Nun, da wir herleiten können, was die Alternative für Deutschland meint, wird der Knackpunkt ihres Grundsatzprogramms und der strittigen Debatte mit der Gesellschaft deutlich:
Durch die fälschliche Verwendung des Begriffs „Islam“ beinhaltet das Grundsatzprogramm einen Standpunkt, der das Verbot der Ausübung einer Religion nahe legt. Dies darf in einem rechtsgültigen Grundsatzprogramm einer politischen Partei keineswegs vorkommen. Durch die fehlende Kenntnis über den Begriff des Islamismus und der alternativen Verwendung der Religion des Islams im Grundsatzprogramm der AfD wird ein Inhalt derart verfälscht, dass er mit dem Grundgesetz nicht mehr vereinbar ist:
Artikel 4 der Grundrechte ermöglicht die Freiheit des Glaubens und des religiösen Bekenntnisses und gewährleistet die ungestörte Religionsausübung. Religionsfreiheit ist Grundrecht.

◇ ◇ ◇ ◇ ◇

• DEINE AUFGABE: Fasse den Text über das Grundsatzprogramm der AfD in zwei Sätzen zusammen. Die Datensätze darunter sind eigenständiges Material und gehören nicht zum Text.

• DATENAUSZUG:

◇ ◇ ◇ ◇ ◇

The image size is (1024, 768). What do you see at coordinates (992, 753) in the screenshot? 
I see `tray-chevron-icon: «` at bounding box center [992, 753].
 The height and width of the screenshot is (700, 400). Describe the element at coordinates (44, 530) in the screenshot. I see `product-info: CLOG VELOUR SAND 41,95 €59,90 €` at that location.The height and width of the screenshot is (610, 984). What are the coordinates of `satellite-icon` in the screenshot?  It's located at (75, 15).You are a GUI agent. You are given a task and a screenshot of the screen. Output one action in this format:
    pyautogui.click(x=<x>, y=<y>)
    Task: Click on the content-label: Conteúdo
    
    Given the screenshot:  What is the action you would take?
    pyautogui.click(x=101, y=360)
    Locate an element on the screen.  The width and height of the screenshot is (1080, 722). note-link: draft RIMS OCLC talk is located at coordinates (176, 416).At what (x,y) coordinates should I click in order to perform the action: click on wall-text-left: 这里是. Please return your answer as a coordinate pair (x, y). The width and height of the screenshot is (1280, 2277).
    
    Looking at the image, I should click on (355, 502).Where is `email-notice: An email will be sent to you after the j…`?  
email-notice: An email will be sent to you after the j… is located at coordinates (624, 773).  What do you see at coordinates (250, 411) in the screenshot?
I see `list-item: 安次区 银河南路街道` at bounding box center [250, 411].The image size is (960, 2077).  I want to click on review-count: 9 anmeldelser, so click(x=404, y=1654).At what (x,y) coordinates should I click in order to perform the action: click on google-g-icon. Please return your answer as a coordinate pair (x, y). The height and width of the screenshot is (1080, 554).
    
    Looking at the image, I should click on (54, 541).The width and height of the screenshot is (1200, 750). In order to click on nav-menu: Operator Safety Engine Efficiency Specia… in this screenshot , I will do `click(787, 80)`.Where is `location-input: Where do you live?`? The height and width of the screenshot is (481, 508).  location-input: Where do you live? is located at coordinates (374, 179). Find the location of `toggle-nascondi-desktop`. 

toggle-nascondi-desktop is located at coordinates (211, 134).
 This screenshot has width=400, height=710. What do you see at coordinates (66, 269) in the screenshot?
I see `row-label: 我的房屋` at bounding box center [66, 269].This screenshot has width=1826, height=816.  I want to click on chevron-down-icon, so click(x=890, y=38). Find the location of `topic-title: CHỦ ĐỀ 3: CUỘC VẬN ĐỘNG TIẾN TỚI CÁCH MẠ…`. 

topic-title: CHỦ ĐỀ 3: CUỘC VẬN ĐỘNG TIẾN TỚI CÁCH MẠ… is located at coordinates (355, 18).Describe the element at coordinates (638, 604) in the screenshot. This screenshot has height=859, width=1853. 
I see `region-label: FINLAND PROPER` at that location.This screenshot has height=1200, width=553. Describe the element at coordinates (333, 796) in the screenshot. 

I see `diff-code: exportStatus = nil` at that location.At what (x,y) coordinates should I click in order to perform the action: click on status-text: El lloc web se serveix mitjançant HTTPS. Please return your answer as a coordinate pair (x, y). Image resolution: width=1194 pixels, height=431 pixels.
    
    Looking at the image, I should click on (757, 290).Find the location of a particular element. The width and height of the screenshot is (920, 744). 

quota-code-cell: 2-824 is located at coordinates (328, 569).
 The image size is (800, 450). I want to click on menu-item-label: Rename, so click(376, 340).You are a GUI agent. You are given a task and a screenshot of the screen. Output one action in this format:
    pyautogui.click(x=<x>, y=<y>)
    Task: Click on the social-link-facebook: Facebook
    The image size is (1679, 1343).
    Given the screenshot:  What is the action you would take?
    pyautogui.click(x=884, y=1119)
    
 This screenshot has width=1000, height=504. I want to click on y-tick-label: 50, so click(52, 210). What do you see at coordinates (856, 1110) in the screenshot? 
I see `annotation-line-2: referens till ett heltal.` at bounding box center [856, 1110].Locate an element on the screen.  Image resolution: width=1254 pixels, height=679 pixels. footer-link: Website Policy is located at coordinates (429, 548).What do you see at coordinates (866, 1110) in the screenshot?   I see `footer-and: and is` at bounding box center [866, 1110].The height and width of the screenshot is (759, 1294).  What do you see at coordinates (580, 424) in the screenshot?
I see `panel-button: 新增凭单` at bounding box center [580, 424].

◇ ◇ ◇ ◇ ◇

• LÖSUNG: Weil das Grundsatzprogramm der AfD den Begriff „Islam“ aus fehlender Kenntnis über den Begriff des Islamismus fälschlich verwendet, legt es ein Verbot der Ausübung einer Religion nahe. Damit ist dieser Inhalt nicht mit dem Grundgesetz vereinbar, denn Artikel 4 der Grundrechte gewährleistet die Freiheit des Glaubens und die ungestörte Religionsausübung.